In an effort to catch up on numerous professorships awaiting a state match, the N.C. General Assembly recently earmarked $10 million for the Distinguished Professors Endowment Trust Fund. The money will go to all UNC System institutions with endowed professorships for which the state matches private donations.

Chapel Hill is getting $7.5 million of it.

The money will enable the University to fully endow 26 scholarships that had been waiting for the state match. “We had gotten to the point where we were at a critical stage with professorships [waiting] in the queue,” said Roy Carroll, retired vice president for academic affairs with the UNC System and now a consultant. “It was getting embarrassing with the donors.”

The other good news, Carroll said, is that the Legislature has set aside $8 million a year for the 16 UNC System campuses in recurring funds for future matches. That fund is up from $2 million.

The Carolina professorships now fully funded run the gamut from the College of Arts and Sciences to the business and pharmacy schools. The University still has some professorships waiting state matches, but Carroll said those had not yet received the full portion pledged by the donors.

The fund was created in 1985 to help attract and retain top faculty members. Gifts of $333,000 and up qualify for matching grants of $167,000 to establish endowments of at least $500,000; gifts of $666,000 and up qualify for matching grants of $334,000 to create endowments of at least $1 million.

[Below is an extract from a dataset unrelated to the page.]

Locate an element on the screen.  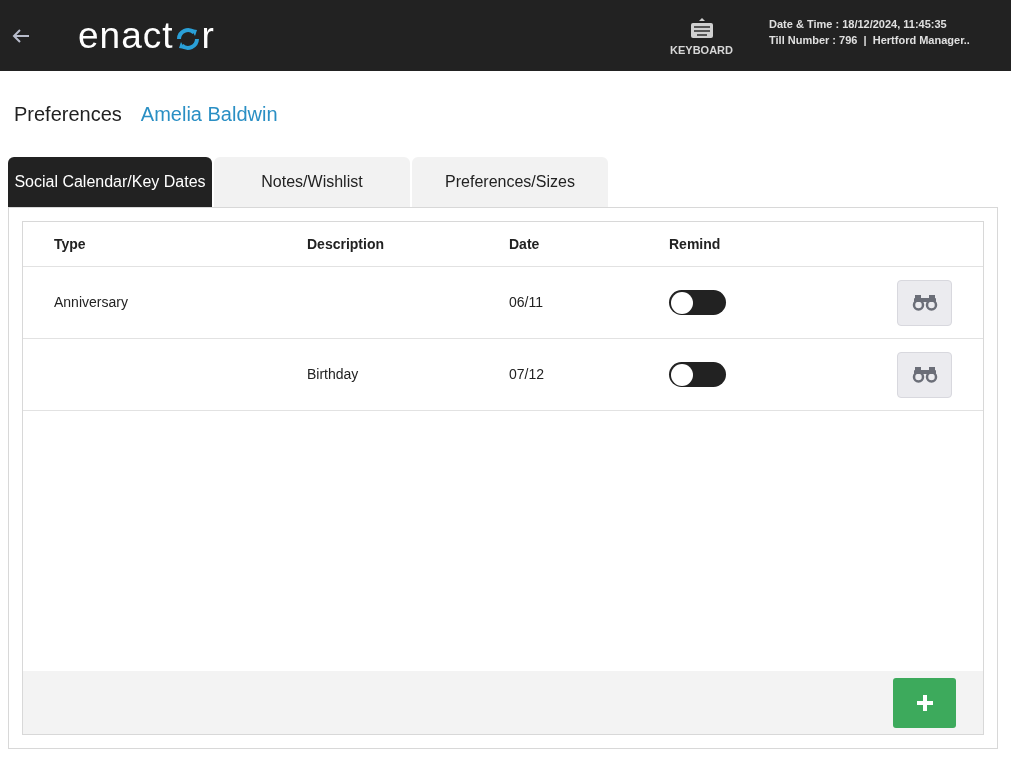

Elizabeth Dunn, UNC’s senior associate vice chancellor for development, said she was thrilled to learn the state is going to provide a push over the finish line for the 26 Carolina professorships in waiting.

“Imagine an airport and planes are just kind of lined up on the runway to take off,” she said. “It’s not a stagnant thing – the engines are revving.”

UNC has created more than 450 professorships, of which 80 have qualified for state matching funds. One of the key goals of the Carolina First capital campaign is to establish 200 new professorships; that figure now stands at 126.